Shingles is a viral infection caused by the varicella-zoster virus, which causes a painful, itchy fluid-filled blistering rash. The rash develops on the face, chest, back, abdomen, or pelvis, and last for 10 to 15 days.

Shingles on the face


The symptoms of shingles include:

  • High body temperature
  • Body pains
  • Burning, tingling, or itching sensation
  • Sensitivity to touch and light
  • Numbness
  • Fever and/or headache
  • Fatigue


Early treatment of shingles with antiviral medications may aid recovery and lower the risk of complications. These drugs include:

  • Antivirals Medications: Acyclovir (Zovirax), Valacyclovir (Valtrex), and Famciclovir
  • Anti-Inflammatory drugs: They are administered to relieve pain and swelling. The drugs include; Ibuprofen, Paracetamol
  • Antihistamines: These medications help to relieve itching. Examples are; Diphenhydramine (Benadryl), Levocetirizine, Loratadine
  • Numbing agents: These agents are applied to the skin to relieve numbness and pain associated with the condition. Examples include; Lidocaine gel, spray, or skin patch
  • Capsaicin topical patch (Qutenza): this patch helps reduce the occurrence of Postherpetic Neuralgia; a kind of nerve pain that occurs after recovery from shingles
  • Anticonvulsants, such as gabapentin (Neurontin)
  • Tricyclic antidepressants, such as amitriptyline
  • Anti-inflammatory injections, such as corticosteroids (prednisolone) and local anesthetics


Asides from medications, there are home remedies that could also help in the symptoms management and recovery process from shingles. These remedies include:

  • Taking cool baths or applying cold compresses to soothe your skin.
  • Applying calamine lotion to reduce itching
  • Eat foods/fruits rich in vitamin A, vitamin B12, vitamin C, and vitamin E to boost the immune system.
  • Keep the rash dry and clean and avoid scratching, as this may cause infection or scarring.
  • Do not use antibiotic creams as this may slow down the healing process.
  • Wear loose cotton clothes to allow airflow around the parts.
  • Don’t share clothing, wash towel in hot water after use.
  • Avoid contact with people, as this might enable transmission to persons who may be more at risk, such as pregnant women, babies, and immune-compromised individuals.
  • Wash your hands often.

Shingles and pregnancy

Shingles in pregnancy are unusual but can occur when in contact with someone who has chickenpox or an active shingles infection. This can be very unpleasant and should be treated as soon as possible. Topical Antivirals, Oral Antihistamines, and Acetaminophen can be administered to treat shingles during your pregnancy. However, speak with a medical expert before taking any medication to treat shingles during pregnancy.
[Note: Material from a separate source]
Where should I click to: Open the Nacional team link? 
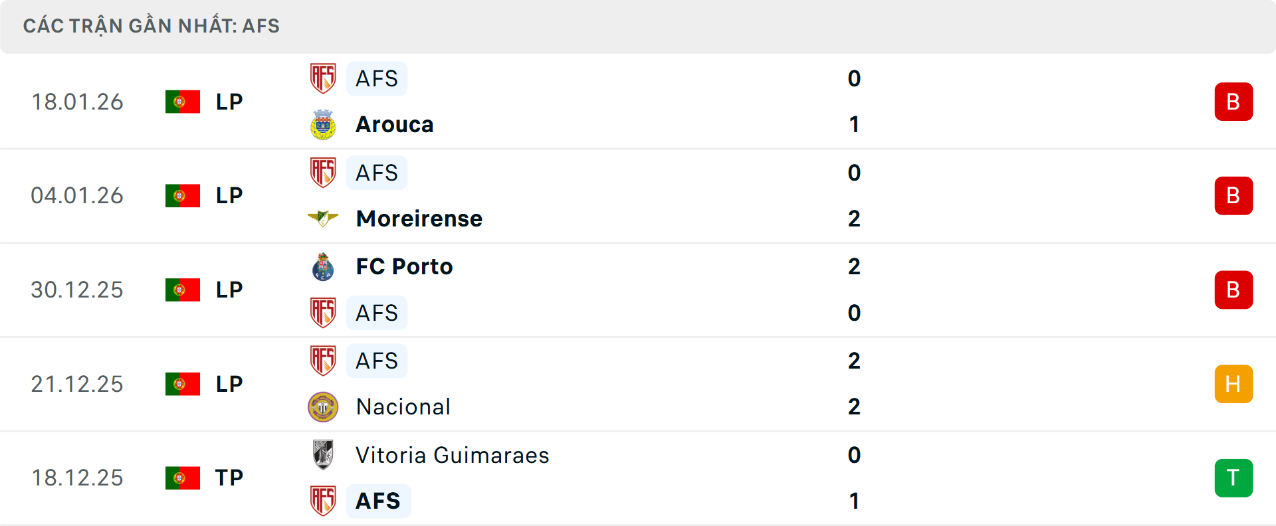pyautogui.click(x=403, y=406)
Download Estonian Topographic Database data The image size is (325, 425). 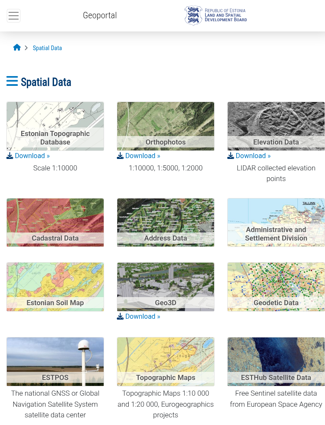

Two approved vaccines can be administered to reduce the chances of developing shingles, Zostavax, and Shingrix. Persons from 50 years and immune-compromised individuals are advised to get vaccinated.

In conclusion, people only contract shingles once in their lives. However, persons with a weakened immune system; could experience repeated infections. Complications could result in temporary or permanent vision loss, prolonged pain from post-herpetic neuralgia, and bacterial skin infections, with the latter, requiring antibiotic use.